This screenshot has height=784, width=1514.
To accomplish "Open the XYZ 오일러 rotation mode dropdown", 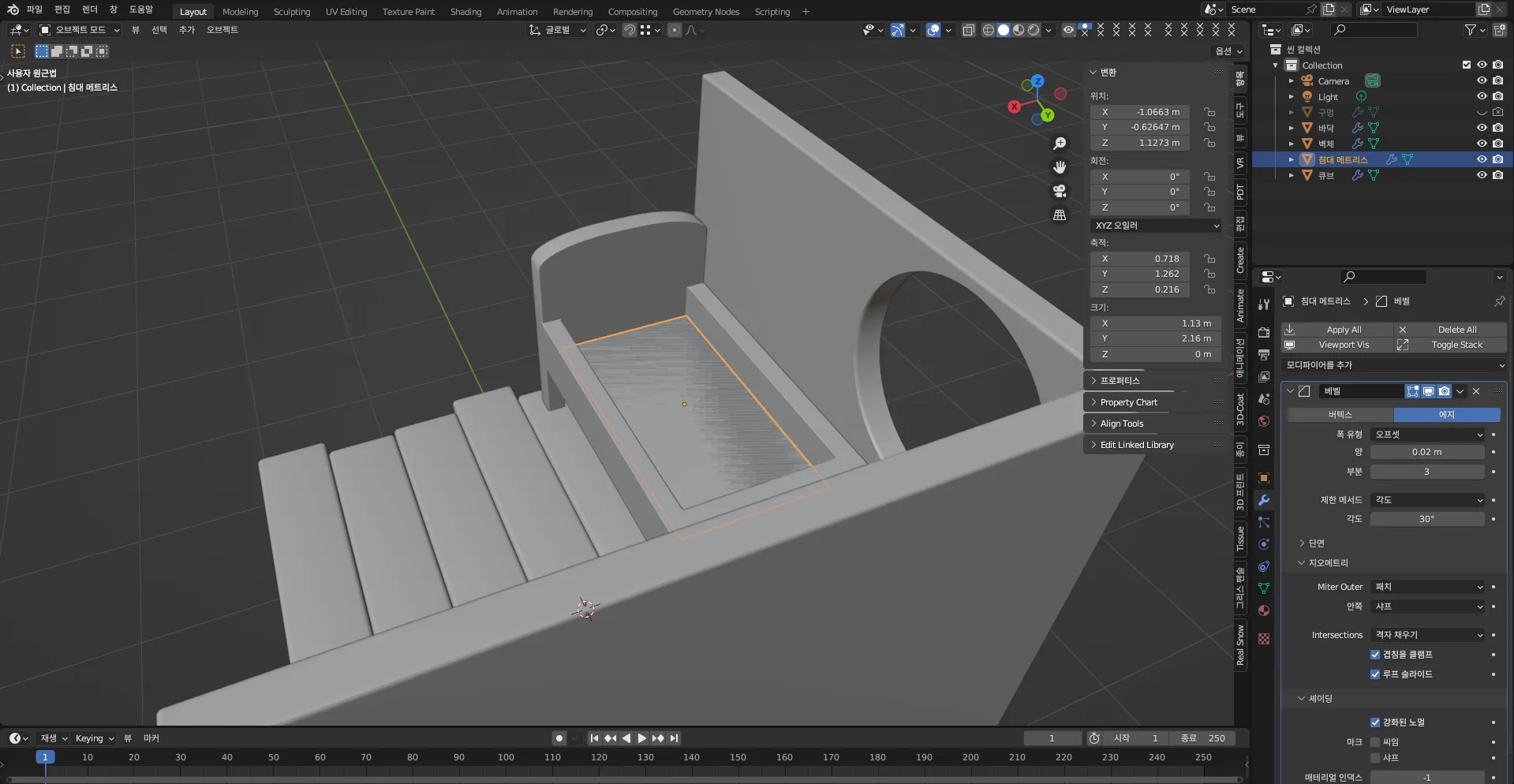I will point(1156,226).
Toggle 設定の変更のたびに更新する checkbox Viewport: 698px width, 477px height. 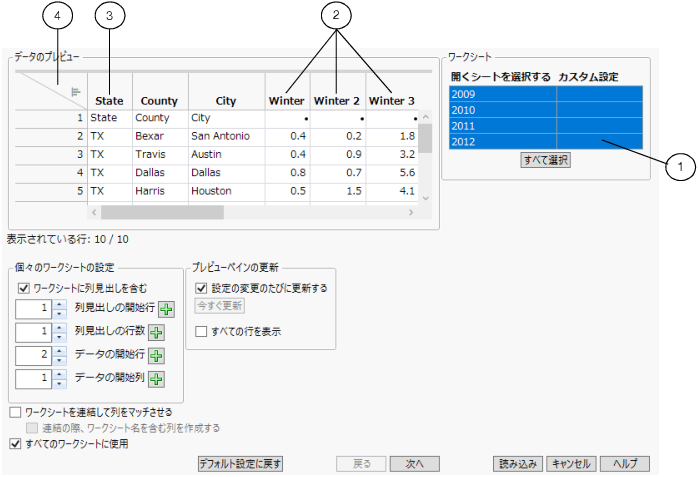click(202, 288)
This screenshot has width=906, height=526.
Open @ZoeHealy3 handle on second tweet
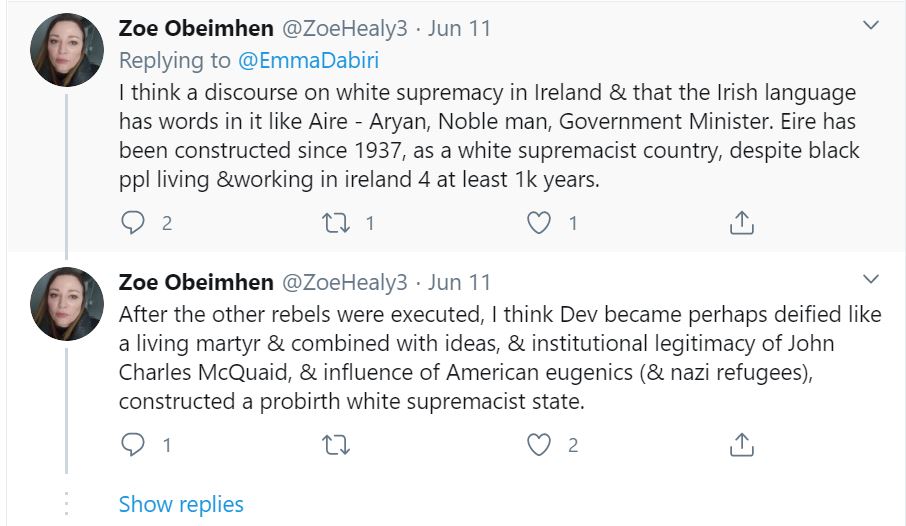pos(345,283)
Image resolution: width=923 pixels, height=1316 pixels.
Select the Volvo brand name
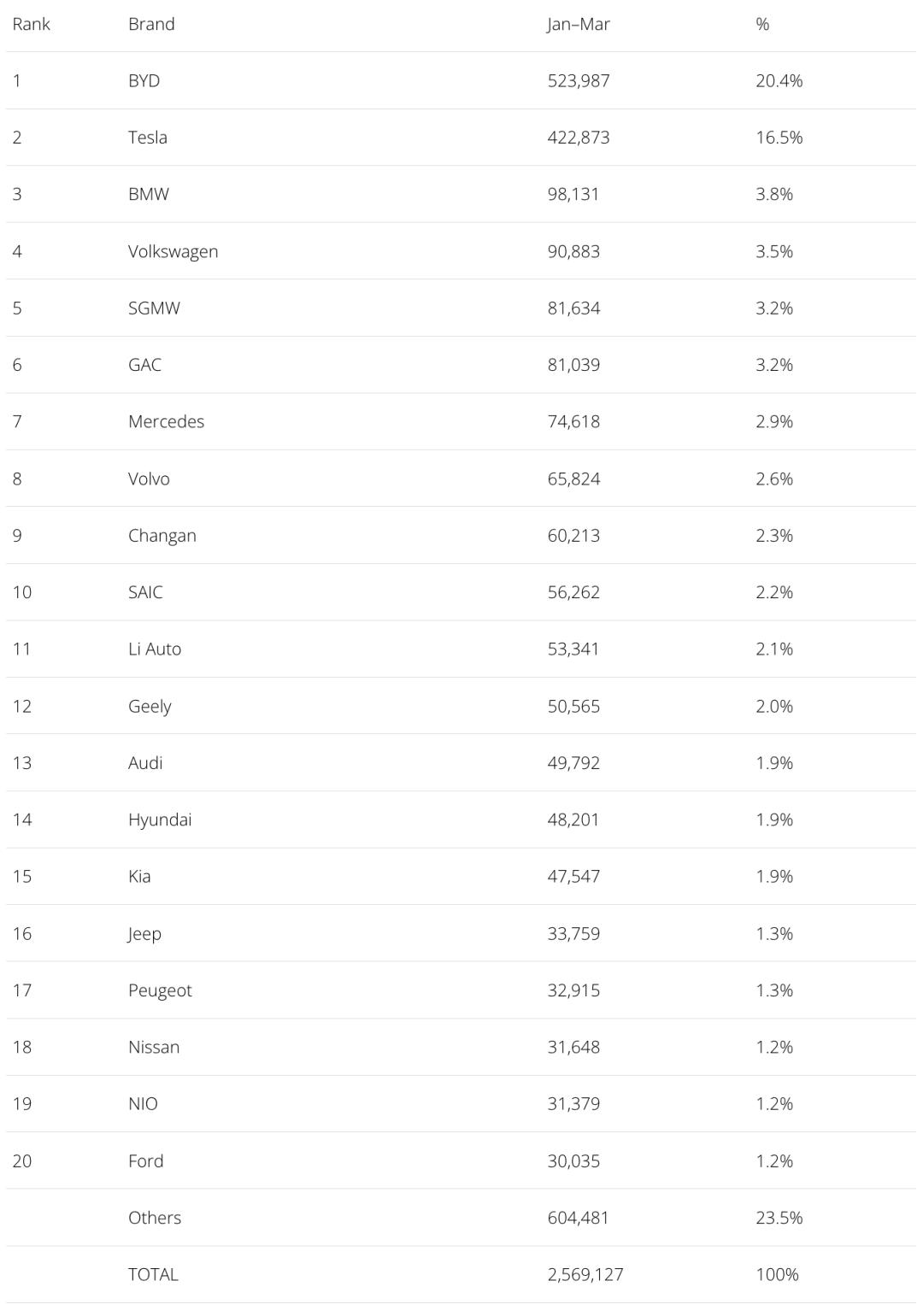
__________________________________________________
TASK DIRECTIONS.
Could you show every line of the listing that holds the string "This"?

EXERCISE ANSWER.
This screenshot has height=784, width=1514.
This screenshot has width=906, height=526.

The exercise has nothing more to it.